Sunday, February 8, 2015

Berawal Petra, akhirnya Betara Hyang Guru




Tiada terpungkiri upacara ngaben yang telah terkenal hingga ke manca  negara sana  merupakan salah satu jenis kebudayaan para warga Hindu neng tanah Bali, tentunya merupakan salah satu jenis daya tarik para wisman untuk senantiasa mengenang  tanah Bali sepanjang ayatnya. Ngaben itu upacara penghormatan bagi seluruh anggauta keluarga kepada  anggauta keluarga yang lebih dulu meninggalkan alam maya pada ini, pitra yadnya demikian sebutannya. Sejatinya bagi warga Hindu, setelah pelaksanaan ngaben rangkaian upacara pitra yadnya bukannya telah berakhir namun masih ada aneka tahapan berikutnya.
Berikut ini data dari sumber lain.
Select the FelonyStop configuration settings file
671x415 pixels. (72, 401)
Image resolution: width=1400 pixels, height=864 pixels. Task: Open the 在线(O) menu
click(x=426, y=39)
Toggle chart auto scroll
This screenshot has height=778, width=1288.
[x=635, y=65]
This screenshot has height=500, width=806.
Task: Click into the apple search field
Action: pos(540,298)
Ngaben di Durentaluh Belimbing Pupuan Tabanan Bali

Diyakini oleh para penganut Hindu, setelah diaben atma masih terbungkus suksma sarira/lingga sarira, atma yang telah diaben disebut pitara. Untuk melepaskan suksma sarira itu dari sang pitara maka perlu dilakukan suatu upacara yang bernama atma wedana. Sesuai dengan buku K. Nadha Sang Perintis halaman 94, upacara atma wedana itu ada lima tingkatan upacara berdasarkan cakupannya, yakni : ngangseng, nyekah, mamukur, maligia, serta ngeluwer. Makna dan fungsi kelima tingkatan upacara itu sama, yang membedakannya adalah besar kecilnya upakara berdasarkan kemampuan sosialnya.  Kalau upacara atma wedana itu dilaksanakan hingga tingkatan ngeluwer, apapun yang diminta orang yang datang asalkan wajar wajib untuk dikabulkan oleh yang melakukan upacara. Dengan serana upacara diyakini oleh penganut Hindu mampu mendekatkan diri kepada sesama, alam beserta isinya, dan juga Hyang Kuasa, diyakini kian besar tingkatan upacara maka cakupan yang didekatkan akan lebih luas.  Umat Hindu percaya, setelah tingkatan upacara tertentu penyebutan atma orang yang telah meninggal berbeda-beda. Begitu  meninggal disebut petra/petala, setelah diaben disebut pitara, dan setelah dilakukan atma wedana disebut dewa pitara. Dan setelah disebut dewa pitara upacaranya tidak masih bernama pitra yadnya umat Hindu menamai nuntun. Dewa pitara di tuntun, kemudian distanakan /kalinggihang di Sanggah Kemulan/ Pelinggih Hyang Guru  lantas disebut Batara Hyang Guru.-


Sumber bacaan : buku K.Nadha Sang Perintis.